Is this a viable solution?

  • Implement a hidden simple boolean true/false ReCaptcha field on the Marketo form
  • Include JavaScript similar to the honeypot article linked above, but for the ReCaptcha
  • If an automated spam script fills out the form, including the hidden ReCaptcha field, this will trigger the JavaScript to prevent the form from being able to submit OR filter out the data from ever reaching Marketo
  • Standard non-Spam leads will not need to fill out the ReCaptcha (e.g. if ReCaptcha is TRUE, the lead is Spam) and will pass through to Marketo

If this is not possible, is there some way to use a proxy in tandem with Marketo forms to prevent syncing bad data to the system? Other solutions?

Thanks so much for any help and ideas!

Cheers,

Julia

P.S.@Sanford Whiteman tagging you since I know you've been an invaluable resource on past ReCaptcha questions. 

This post is no longer active and is closed to new replies. Need help? Start a new post to ask your question.
Best answer by SanfordWhiteman

First, honeypot fields are ridiculous. Worse than useless. Anyone who continues to champion them just doesn't understand how forms work, or how the web (including malicious and legit actors) works in general.

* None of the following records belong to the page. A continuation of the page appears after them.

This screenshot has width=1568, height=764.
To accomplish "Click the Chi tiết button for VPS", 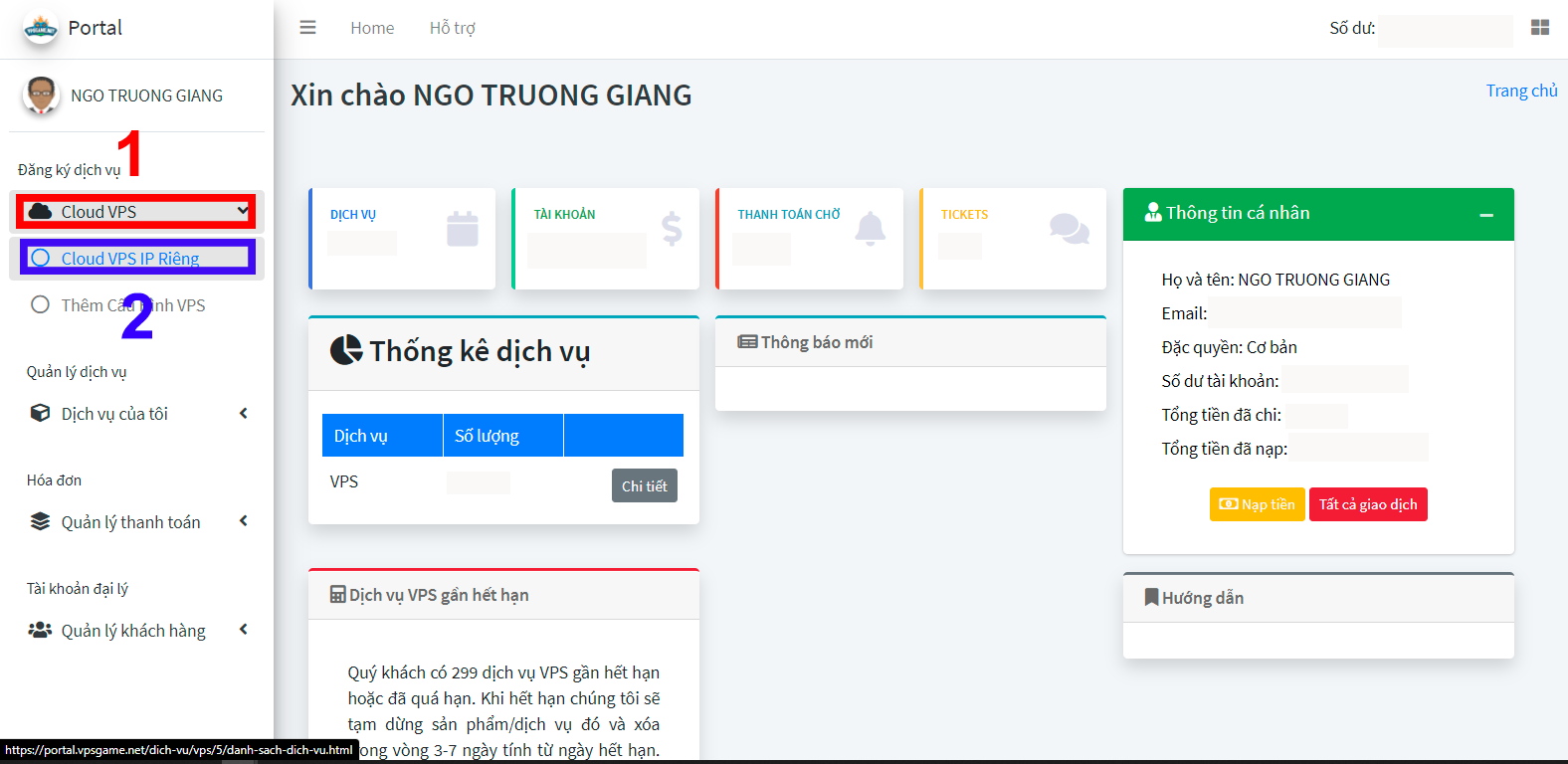I will coord(644,486).
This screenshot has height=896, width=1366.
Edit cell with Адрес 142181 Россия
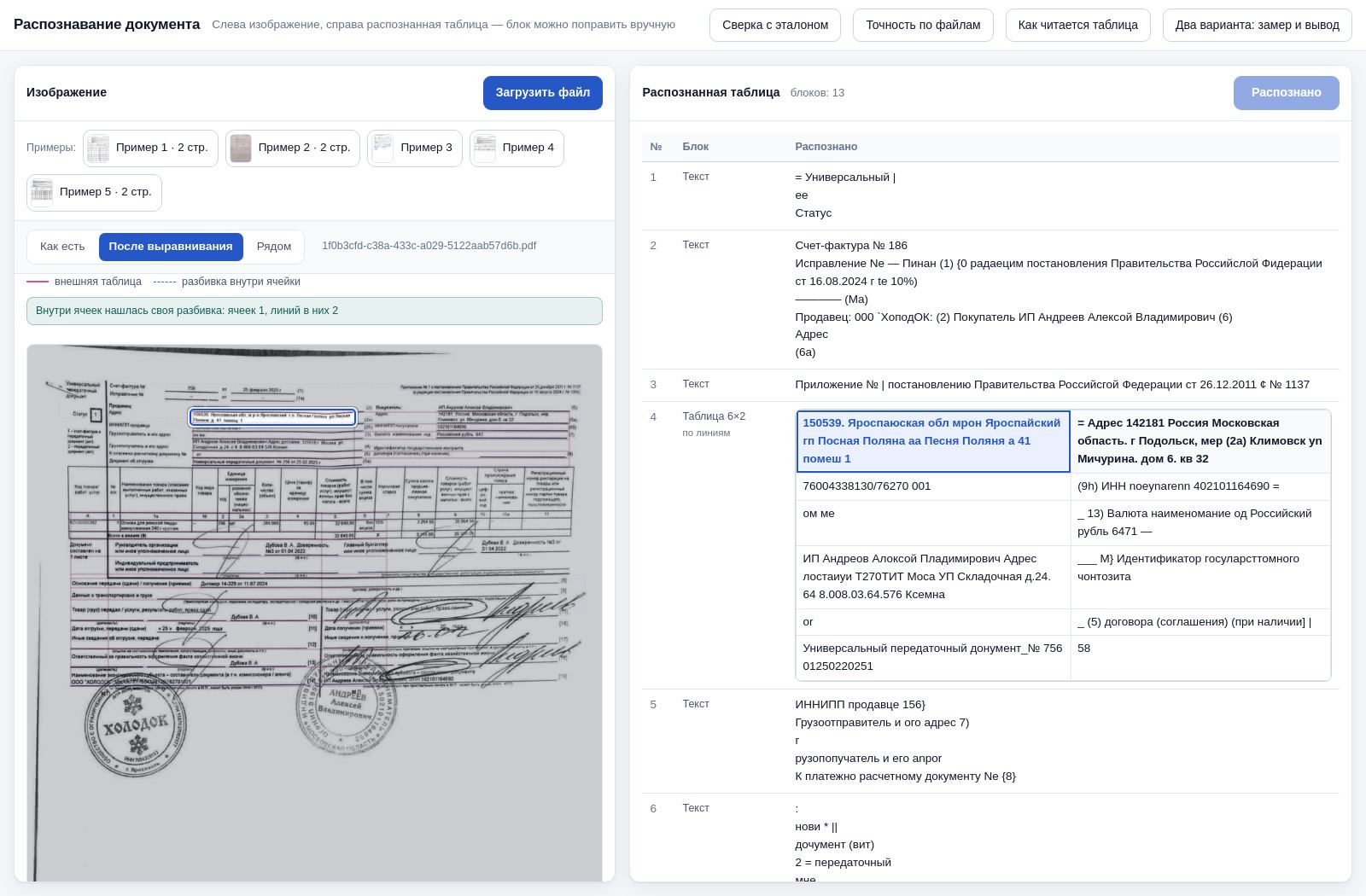tap(1200, 441)
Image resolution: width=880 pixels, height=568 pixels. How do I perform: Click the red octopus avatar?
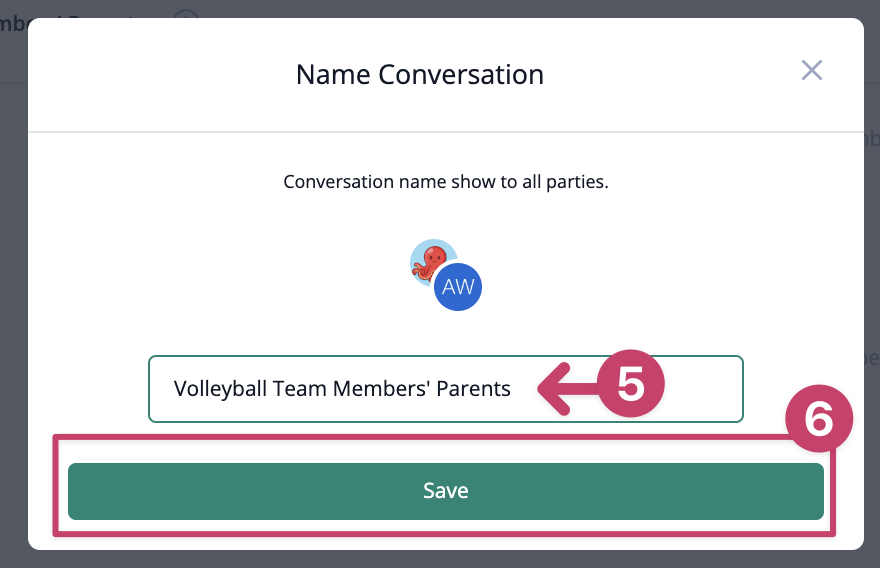[430, 262]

Second, realize that reCAPTCHA never (in any system, not just Marketo) stops non-humans from submitting form data.  It cannot ever do this, because malicious actors do not use JavaScript. reCAPTCHA relies on an end user fingerprint, generated using JS and verified on your server via webhook, to determine whether the submission was from a human or machine (or, in the latest v3, whether they tilt toward human or machine, instead of a binary distinction). 

So reCAPTCHA can be used to intuit whether form data was submitted by human or machine, but it doesn't stop the data from being submitted.

Now, in Marketo, you have the less-than-optimal reality that once form data is submitted, a lead is upserted before any other inspection of the payload can be done. In other systems, the form data can be inspected, again after submission, but before it enters the next stage of processing. In Marketo you can only inspect and attempt to subvert/revert the actions done before you're given a chance to check the reCAPTCHA fingerprint.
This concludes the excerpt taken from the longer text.